Asthana’s appointment on October 22, 2017 had happened in controversial circumstances. The selection committee comprising the central vigilance commissioner (CVC) K.V. Chowdary – whose own role was questioned in the investigations related to Sahara-Birla diaries – two vigilance commissioners and the secretaries to the home ministry and the department of personnel and training (DoPT) appointed him unanimously. However, it was then reported that Verma had objected to Asthana’s elevation in the organisation. While the CBI director is not a member of the selection committee, the Delhi Special Police Establishment Act, under which the CBI operates, says that the director has to be compulsorily consulted before appointing any person above the rank of superintendent of police.
However, the Supreme Court had then thought that it should not interfere in the government functioning, giving Asthana the benefit of doubt.
Before Verma was appointed as the full-time director of CBI, Asthana fulfilled the role as the interim director. The move to appoint him as the interim director raised many eyebrows for the way it happened and also because this was the first time in a decade that the CBI was without a full-time director.

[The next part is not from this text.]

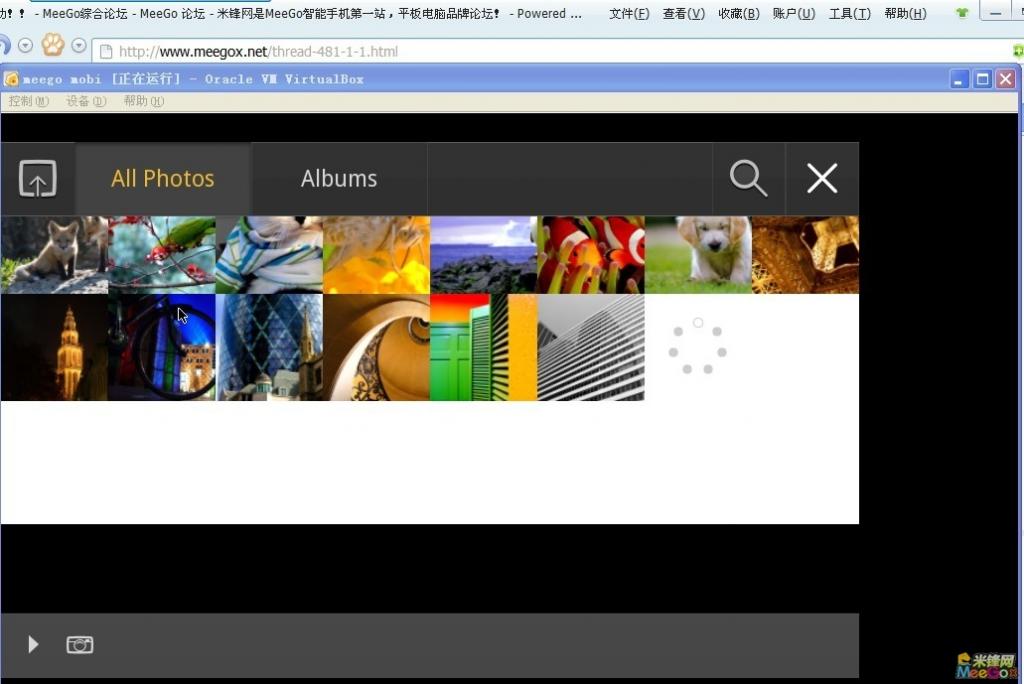The width and height of the screenshot is (1024, 684).
Task: Open the puppy photo thumbnail
Action: (x=697, y=254)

Writing for The Wire, journalist Paranjoy Guha Thakurta noted that Asthana, who was posted as an additional director of the CBI in April 2016, was made the interim director of the CBI for a brief period between December 3, 2016 and January 18, 2017 after Anil Sinha demitted office. He noted that merely two days before Sinha’s retirement, the second-in-command at the CBI, who should have taken over as the interim director, R.K. Dutta, was transferred to the ministry of home affairs as special secretary (internal security). Thakurta said that the transfer of Dutta was extraordinary as the post he was given “was specially upgraded from the level of joint secretary to special secretary”.
Many reports have pointed out that Asthana has always landed plush positions because of his proximity with the top brass in the Modi government.
The Wire had recently reported how Asthana was allegedly influencing a coal scam case at the CBI in which the name of Bhaskar Khulbe – a West Bengal cadre IAS officer who is now one of the most trusted aides of the prime minister Narendra Modi in the PMO – had come up. Asthana is said to have taken a stance that Khulbe should be made a witness rather than an accused in the case.
“As secretary in the PMO, he (Khulbe) is one of Narendra Modi’s most trusted aides. He handles all transfers and postings of Central officials, working closely with P.K. Mishra, additional principal secretary to the prime minister,” The Wire report said.
The report mentions that Asthana’s soft stance against Khulbe in the case was “hardly a surprise, given his proximity to (P.K) Mishra in the PMO”. The report added that Mishra, also a Gujarat cadre officer, had backed Asthana’s appointment as the special director in the CBI and had ensured that the selection committee, headed by the CVC K.V Chowdary, appoints him unanimously despite the CBI director’s objections.